— WORK TO COMPLETE —
Copy the entries below unchanged, from the line holding "coordinates (1739, 661)." through the last line, both included.

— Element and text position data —
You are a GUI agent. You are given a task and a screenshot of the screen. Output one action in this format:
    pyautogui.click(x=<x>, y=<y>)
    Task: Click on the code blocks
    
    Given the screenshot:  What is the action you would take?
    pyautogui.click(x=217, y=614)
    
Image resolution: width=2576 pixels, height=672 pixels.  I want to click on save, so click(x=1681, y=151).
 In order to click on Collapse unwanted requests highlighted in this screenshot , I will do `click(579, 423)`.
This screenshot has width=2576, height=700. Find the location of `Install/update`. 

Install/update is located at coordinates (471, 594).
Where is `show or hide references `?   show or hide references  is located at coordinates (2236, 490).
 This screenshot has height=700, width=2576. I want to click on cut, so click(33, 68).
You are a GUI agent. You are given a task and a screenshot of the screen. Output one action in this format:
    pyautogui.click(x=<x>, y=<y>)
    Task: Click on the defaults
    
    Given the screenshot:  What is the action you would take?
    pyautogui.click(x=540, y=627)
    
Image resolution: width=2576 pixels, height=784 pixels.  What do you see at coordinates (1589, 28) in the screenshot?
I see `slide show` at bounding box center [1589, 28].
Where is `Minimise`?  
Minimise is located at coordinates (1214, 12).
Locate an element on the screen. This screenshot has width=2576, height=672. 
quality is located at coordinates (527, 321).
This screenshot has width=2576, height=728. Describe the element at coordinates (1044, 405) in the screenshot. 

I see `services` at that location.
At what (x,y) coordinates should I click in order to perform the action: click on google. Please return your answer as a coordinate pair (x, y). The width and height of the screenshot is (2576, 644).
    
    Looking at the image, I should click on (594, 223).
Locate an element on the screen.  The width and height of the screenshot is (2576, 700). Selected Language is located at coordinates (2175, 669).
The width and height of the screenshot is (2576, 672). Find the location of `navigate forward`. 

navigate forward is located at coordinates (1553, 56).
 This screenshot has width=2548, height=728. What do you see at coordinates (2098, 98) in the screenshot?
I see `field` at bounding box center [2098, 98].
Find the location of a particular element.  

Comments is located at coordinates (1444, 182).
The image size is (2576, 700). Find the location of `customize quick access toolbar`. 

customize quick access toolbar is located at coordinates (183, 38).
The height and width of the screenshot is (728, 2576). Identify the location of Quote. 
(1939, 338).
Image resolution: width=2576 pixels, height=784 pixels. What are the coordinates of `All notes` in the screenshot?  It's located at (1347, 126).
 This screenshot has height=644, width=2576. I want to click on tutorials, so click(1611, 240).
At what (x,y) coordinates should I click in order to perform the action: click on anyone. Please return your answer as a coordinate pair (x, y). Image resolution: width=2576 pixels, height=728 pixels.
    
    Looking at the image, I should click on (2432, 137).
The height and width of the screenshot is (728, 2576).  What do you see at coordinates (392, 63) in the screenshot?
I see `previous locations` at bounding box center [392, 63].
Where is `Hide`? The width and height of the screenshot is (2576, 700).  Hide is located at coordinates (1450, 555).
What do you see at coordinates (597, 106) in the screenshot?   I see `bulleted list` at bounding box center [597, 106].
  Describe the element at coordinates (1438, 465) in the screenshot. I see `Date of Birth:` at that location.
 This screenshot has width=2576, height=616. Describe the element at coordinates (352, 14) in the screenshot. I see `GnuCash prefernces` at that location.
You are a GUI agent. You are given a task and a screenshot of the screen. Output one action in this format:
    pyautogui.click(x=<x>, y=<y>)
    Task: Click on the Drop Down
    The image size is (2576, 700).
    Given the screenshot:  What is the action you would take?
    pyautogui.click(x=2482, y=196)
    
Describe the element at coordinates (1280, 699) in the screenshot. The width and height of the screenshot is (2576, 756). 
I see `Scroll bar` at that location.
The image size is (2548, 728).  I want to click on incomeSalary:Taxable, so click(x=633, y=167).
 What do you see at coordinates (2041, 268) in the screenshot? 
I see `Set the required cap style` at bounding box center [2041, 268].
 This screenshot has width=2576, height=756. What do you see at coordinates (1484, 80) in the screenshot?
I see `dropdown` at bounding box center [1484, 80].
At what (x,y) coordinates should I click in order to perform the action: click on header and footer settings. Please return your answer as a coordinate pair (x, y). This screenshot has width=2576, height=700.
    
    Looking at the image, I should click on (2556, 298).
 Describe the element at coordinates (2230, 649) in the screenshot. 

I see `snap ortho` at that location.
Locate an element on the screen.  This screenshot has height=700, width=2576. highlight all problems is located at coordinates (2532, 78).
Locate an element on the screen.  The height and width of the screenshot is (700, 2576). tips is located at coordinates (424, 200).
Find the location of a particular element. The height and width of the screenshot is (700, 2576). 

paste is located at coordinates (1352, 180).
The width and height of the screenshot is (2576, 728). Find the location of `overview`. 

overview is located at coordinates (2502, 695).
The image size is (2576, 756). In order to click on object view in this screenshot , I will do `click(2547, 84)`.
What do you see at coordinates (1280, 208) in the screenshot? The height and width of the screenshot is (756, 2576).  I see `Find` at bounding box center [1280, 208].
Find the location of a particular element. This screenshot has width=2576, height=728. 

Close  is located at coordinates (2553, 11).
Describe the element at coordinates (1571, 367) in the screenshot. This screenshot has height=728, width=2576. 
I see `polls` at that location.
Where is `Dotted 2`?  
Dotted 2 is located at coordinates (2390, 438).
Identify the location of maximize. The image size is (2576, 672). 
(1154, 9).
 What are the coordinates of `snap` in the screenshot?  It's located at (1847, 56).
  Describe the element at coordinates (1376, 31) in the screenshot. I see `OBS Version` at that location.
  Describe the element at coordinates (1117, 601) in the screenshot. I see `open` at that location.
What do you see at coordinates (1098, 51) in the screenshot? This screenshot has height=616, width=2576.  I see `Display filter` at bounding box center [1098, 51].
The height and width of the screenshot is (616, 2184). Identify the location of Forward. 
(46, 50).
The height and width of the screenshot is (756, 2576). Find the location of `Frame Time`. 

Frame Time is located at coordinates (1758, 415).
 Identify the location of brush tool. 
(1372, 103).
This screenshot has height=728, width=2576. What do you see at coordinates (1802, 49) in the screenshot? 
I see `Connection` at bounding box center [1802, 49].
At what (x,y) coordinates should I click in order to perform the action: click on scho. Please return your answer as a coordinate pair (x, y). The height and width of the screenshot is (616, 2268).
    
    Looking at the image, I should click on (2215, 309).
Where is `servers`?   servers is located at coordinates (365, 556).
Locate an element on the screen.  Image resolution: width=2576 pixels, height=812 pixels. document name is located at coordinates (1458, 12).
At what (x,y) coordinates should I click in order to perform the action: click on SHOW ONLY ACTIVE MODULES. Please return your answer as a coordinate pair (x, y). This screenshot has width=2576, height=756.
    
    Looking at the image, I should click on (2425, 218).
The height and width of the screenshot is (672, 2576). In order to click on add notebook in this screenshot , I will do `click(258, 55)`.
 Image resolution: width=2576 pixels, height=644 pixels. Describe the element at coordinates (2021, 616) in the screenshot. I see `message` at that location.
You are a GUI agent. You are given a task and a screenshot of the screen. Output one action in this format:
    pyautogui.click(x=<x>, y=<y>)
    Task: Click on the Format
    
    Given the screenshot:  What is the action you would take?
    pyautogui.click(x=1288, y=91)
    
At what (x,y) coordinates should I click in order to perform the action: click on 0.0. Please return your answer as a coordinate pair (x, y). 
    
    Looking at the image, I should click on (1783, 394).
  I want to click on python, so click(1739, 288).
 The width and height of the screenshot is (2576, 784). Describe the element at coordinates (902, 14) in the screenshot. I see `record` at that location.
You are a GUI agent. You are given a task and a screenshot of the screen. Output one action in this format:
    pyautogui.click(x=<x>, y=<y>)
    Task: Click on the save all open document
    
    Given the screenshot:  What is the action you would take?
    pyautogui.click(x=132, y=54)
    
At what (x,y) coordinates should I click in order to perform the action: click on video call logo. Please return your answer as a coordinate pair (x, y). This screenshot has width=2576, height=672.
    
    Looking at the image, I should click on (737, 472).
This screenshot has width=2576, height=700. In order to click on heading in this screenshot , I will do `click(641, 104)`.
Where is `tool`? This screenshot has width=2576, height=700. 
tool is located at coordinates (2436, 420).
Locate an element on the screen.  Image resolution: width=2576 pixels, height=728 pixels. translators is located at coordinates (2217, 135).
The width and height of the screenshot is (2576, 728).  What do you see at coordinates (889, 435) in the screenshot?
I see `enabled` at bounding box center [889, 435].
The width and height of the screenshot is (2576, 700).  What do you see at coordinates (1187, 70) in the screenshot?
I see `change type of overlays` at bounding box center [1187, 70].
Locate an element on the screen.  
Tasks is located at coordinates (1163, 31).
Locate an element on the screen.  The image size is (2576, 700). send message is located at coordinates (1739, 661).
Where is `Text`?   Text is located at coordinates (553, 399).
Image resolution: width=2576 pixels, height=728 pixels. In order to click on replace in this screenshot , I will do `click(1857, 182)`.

— ANSWER FOR THE TASK —
Locate an element on the screen.  The image size is (2576, 700). send message is located at coordinates (1739, 661).
Where is `Text`?   Text is located at coordinates (553, 399).
Image resolution: width=2576 pixels, height=728 pixels. In order to click on replace in this screenshot , I will do `click(1857, 182)`.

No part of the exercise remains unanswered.